Opening up with “The Lifer”, a trudging track about the curse of being a creative person on the road, the band lurches forward with their trademark alkaline riffs, murderous low end gloom axe vibrations, and seismic drumming. These are trademarks of Primitive Man, so it doesn’t come off as a surprise at this point, but what makes them unique is that no one else comes close to their degree of hellish intensity. They even manage to top themselves with every release, just go back to “Scorn” and you’ll realize how soft and tame it is compared to the succeeding LPs.

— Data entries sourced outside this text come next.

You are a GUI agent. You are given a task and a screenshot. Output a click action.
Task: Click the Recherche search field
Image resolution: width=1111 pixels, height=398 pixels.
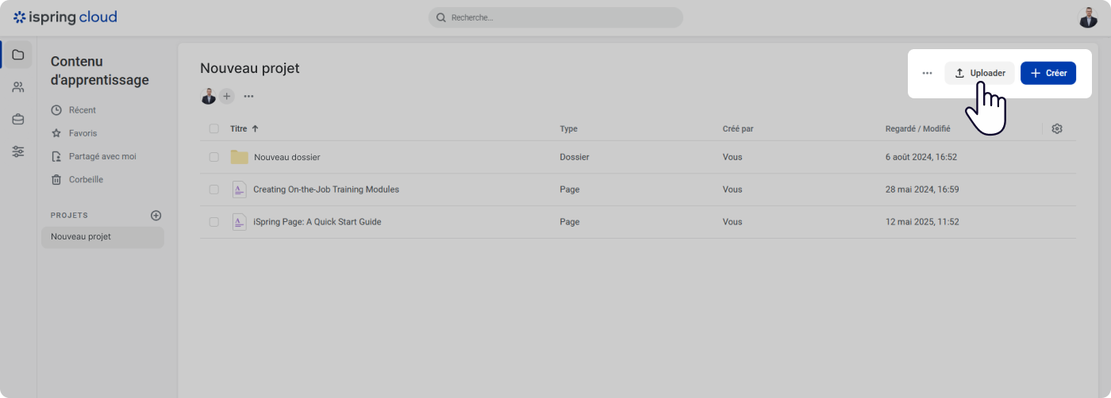tap(556, 17)
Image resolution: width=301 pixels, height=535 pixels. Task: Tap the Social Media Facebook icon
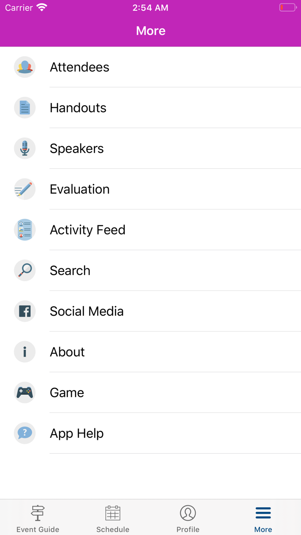(x=25, y=311)
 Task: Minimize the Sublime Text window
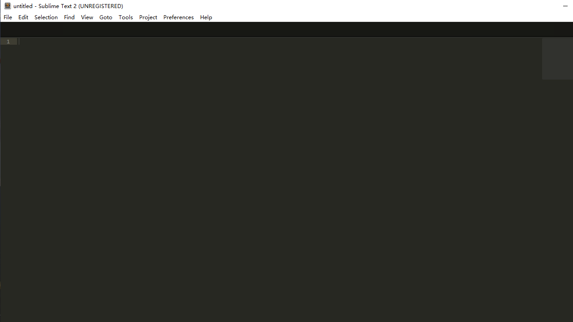[x=565, y=6]
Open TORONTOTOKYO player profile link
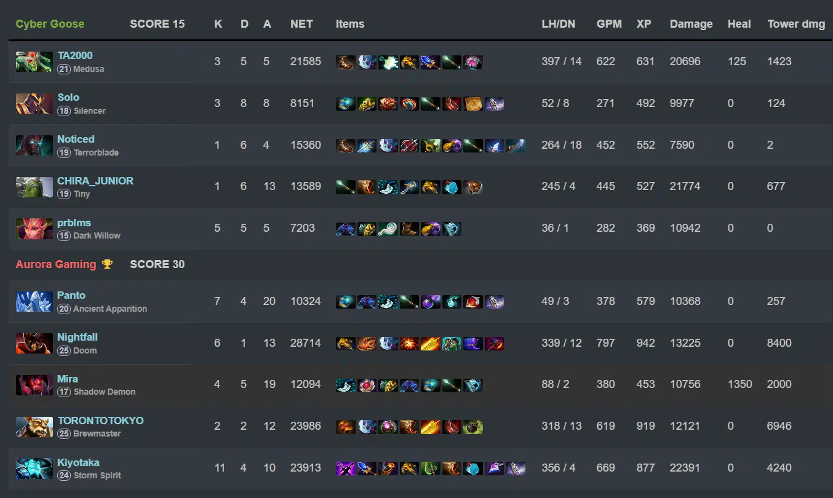 100,421
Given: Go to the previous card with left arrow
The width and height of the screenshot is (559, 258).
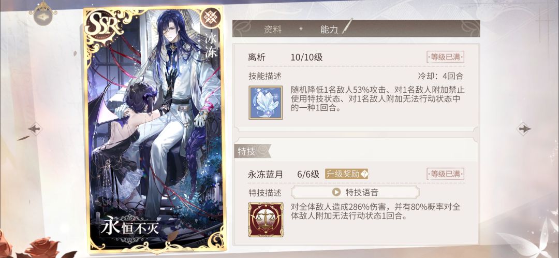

For Immersion, PM cut off a lot of noise interludes but this in no way whatsoever detracts from the overall assault and power of these songs. “Entity” starts with a single note riff and sparse drumming as if to prepare the listen for the brutality that is coming up. Primitive Man albums always gives the feeling of being bludgeoned to a bloody pulp but instead of seeking revenge, one feels gratitude for such an experience, audio annihilation at its finest. Third track “Menacing” crashes out the gate with a blast beat to skullfuck you repeatedly but quickly shifts gears to slow and low mode. The accompanying video featuring a disgruntled retail employee enacting poetic justice on an abusive employer really sums up the core experience of listening to Primitive Man: death sludge touching on the real hell (our planet) of our every day lives and it’s demons (abusive, opportunistic, evil people) which makes it scarier than any fantasy about Satan and monsters because we live in it, we thrive at times, while many others fall prey to the talons of death and despondence.
Lone noise interlude “∞” gives you a breather, if you’re into harsh noise as relaxation. “Foul” drives the despair home with more horrid screaming and glacial guitar playing that envelops the listener much like Shelob wrapping a lost soul with her web for her Consumption, incidentally the title of the last track. It’s the slow and steady march to gallows, the final realization that your life will never be unfucked, in song form.
2020 is grim as hell right now, but Primitive Man has provided us with the perfect soundtrack to the real-time end of the world, and somehow it makes everything seem better, if only for a while.